*** SUPPLIED MATERIAL ***
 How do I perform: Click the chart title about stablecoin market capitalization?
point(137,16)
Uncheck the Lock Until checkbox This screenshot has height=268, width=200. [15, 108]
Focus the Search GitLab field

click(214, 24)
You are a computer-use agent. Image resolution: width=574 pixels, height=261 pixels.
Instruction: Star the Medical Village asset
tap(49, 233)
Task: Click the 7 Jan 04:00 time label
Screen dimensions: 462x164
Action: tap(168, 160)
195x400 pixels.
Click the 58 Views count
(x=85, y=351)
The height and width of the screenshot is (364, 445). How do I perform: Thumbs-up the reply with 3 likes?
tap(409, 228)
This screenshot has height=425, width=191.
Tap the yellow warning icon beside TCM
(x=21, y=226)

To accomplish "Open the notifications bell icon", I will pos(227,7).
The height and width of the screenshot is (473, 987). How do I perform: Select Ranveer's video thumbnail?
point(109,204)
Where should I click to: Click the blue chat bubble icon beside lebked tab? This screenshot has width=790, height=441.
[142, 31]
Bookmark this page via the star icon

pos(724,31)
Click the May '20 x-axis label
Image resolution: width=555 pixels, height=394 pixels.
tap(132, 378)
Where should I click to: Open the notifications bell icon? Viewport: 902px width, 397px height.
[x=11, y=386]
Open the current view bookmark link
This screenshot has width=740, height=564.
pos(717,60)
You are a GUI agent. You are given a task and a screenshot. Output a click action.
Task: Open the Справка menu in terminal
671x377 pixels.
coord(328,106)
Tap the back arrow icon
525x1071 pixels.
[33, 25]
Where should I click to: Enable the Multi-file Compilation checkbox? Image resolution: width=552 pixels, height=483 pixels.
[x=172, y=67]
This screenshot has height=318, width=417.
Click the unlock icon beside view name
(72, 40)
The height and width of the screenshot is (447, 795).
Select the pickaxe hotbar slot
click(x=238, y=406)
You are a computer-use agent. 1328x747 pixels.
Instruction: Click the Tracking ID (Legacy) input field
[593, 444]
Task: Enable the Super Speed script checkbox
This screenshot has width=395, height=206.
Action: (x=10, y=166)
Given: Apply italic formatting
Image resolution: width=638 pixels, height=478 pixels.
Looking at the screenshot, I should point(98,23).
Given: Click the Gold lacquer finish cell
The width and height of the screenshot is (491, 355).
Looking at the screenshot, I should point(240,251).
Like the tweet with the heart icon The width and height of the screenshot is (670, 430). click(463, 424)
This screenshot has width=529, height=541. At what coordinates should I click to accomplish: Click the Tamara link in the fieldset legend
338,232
*** End of SUPPLIED MATERIAL ***
> [TASK STATEMENT]: Output the records above exactly, from their first line through the line that contains "The height and width of the screenshot is (447, 795).", and add nothing.

> [RESULT BELOW]:
 How do I perform: Click the chart title about stablecoin market capitalization?
point(137,16)
Uncheck the Lock Until checkbox This screenshot has height=268, width=200. [15, 108]
Focus the Search GitLab field

click(214, 24)
You are a computer-use agent. Image resolution: width=574 pixels, height=261 pixels.
Instruction: Star the Medical Village asset
tap(49, 233)
Task: Click the 7 Jan 04:00 time label
Screen dimensions: 462x164
Action: tap(168, 160)
195x400 pixels.
Click the 58 Views count
(x=85, y=351)
The height and width of the screenshot is (364, 445). How do I perform: Thumbs-up the reply with 3 likes?
tap(409, 228)
This screenshot has height=425, width=191.
Tap the yellow warning icon beside TCM
(x=21, y=226)

To accomplish "Open the notifications bell icon", I will pos(227,7).
The height and width of the screenshot is (473, 987). How do I perform: Select Ranveer's video thumbnail?
point(109,204)
Where should I click to: Click the blue chat bubble icon beside lebked tab? This screenshot has width=790, height=441.
[142, 31]
Bookmark this page via the star icon

pos(724,31)
Click the May '20 x-axis label
Image resolution: width=555 pixels, height=394 pixels.
tap(132, 378)
Where should I click to: Open the notifications bell icon? Viewport: 902px width, 397px height.
[x=11, y=386]
Open the current view bookmark link
This screenshot has width=740, height=564.
pos(717,60)
You are a GUI agent. You are given a task and a screenshot. Output a click action.
Task: Open the Справка menu in terminal
671x377 pixels.
coord(328,106)
Tap the back arrow icon
525x1071 pixels.
[33, 25]
Where should I click to: Enable the Multi-file Compilation checkbox? Image resolution: width=552 pixels, height=483 pixels.
[x=172, y=67]
This screenshot has height=318, width=417.
Click the unlock icon beside view name
(72, 40)
The height and width of the screenshot is (447, 795).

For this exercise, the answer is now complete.